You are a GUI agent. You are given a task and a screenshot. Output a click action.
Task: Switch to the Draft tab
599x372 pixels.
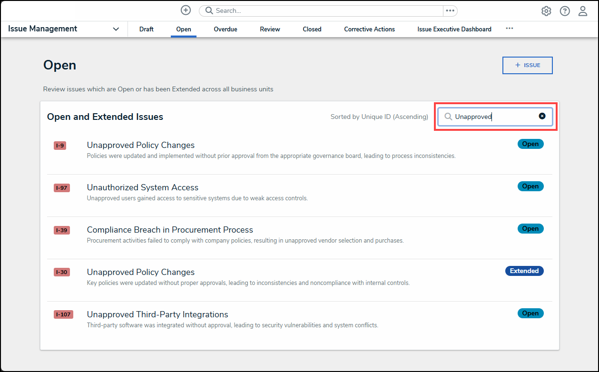147,29
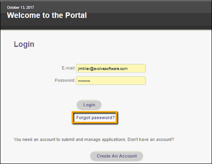This screenshot has width=212, height=164.
Task: Open the Forgot password? link
Action: [x=96, y=118]
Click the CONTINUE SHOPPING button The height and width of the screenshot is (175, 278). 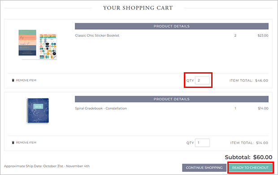coord(204,168)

#### [DO THIS]
Can you copy the lines above word for word, starting from the very first one and ending with the line that contains "Action: [x=96, y=118]", with both of those lines included and the pictures left out?

#### [OUTPUT BELOW]
You are a GUI agent. You are given a task and a screenshot. Output a click action.
Task: Switch to the Draft tab
599x372 pixels.
147,29
This screenshot has width=212, height=164.
Task: Open the Forgot password? link
Action: [x=96, y=118]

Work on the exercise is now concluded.